— JOB 1 —
In the post on polarizing filters, rewrite the passage between "I'm assuming that" and "polarizing plates act.", inclusive, swapping "unpolarized" for "natural".
— JOB 2 —
Extend the post on polarizing filters past its final sentence.

━━━━━ SELECTED EXTRACT

I'm assuming that the original light under consideration is
unpolarized. In this case, the maximum attenuation depends on the
order in which the polarizing plates act.
To see this, one needs to know that a circular polarizer is simply a
linear polarizer followed by a 1/4-wave plate with the fast direection
oriented at a 45 degree angle polarization direction of the preceeding
polarizer (see figure at
<http://www.fas.harvard.edu/~scdiroff/lds/LightOptics/CircularPolarization/CircularPolarization.html>
If unpolarized light is first passed through your linear polarizing
filter then the exiting light will be linearly polarized, let's say in
the horizontal plane and with half the intensity of the incoming
light. Now, if the circular polarizer is oriented such that its
linear polarizing element is oriented in the vertical plane, none of
the linearly polarized light from the first polarizer will be passed,
and the attenuation will be 100%. This is why circular polarizers
(properly oriented) can be used in photography to attenuate the
linearly polarized light produced by reflections.

━━━━━━━━━━
━━━━━ DATA EXCERPTS

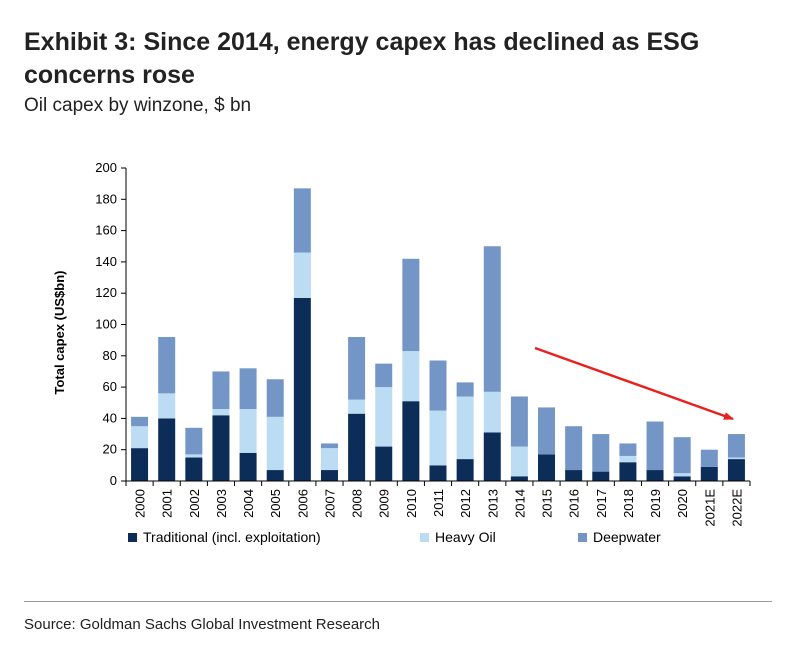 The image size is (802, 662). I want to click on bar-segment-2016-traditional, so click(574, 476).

━━━━━━━━━━
━━━━━ DATA EXCERPTS

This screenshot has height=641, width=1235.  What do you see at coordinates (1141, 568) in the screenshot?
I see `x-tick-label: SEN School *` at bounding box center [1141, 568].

━━━━━━━━━━

— RESPONSE 1 —
I'm assuming that the original light under consideration is
natural. In this case, the maximum attenuation depends on the
order in which the polarizing plates act.

— RESPONSE 2 —
If, instead, you pass unpolarized light through the circular
polarizer, it will emerge with half the intensity on the incident
light due to the effect of the linear polarizing element in the
circular polarizer. The next element, the 1/4-wave plate, has no
effect on the intensity, but it has the effect of "reapportioning" the
incident intensity into two, perpendicular, linearly polarized waves
that are 90 degrees out of phase with one another. Passing this light
through the linear polarizer will result in the loss of 1/2 of the
light incident on that polarizer. (It does not matter how this
polarizer is oriented.) So, overall, 1/4 of the original light will
be transmitted, and that light will be linearly polarized in the
direction of the final linear polarizer. In terms of attenuation, the
original unpolarized incident light will be 75% attenuated by this
arrangement.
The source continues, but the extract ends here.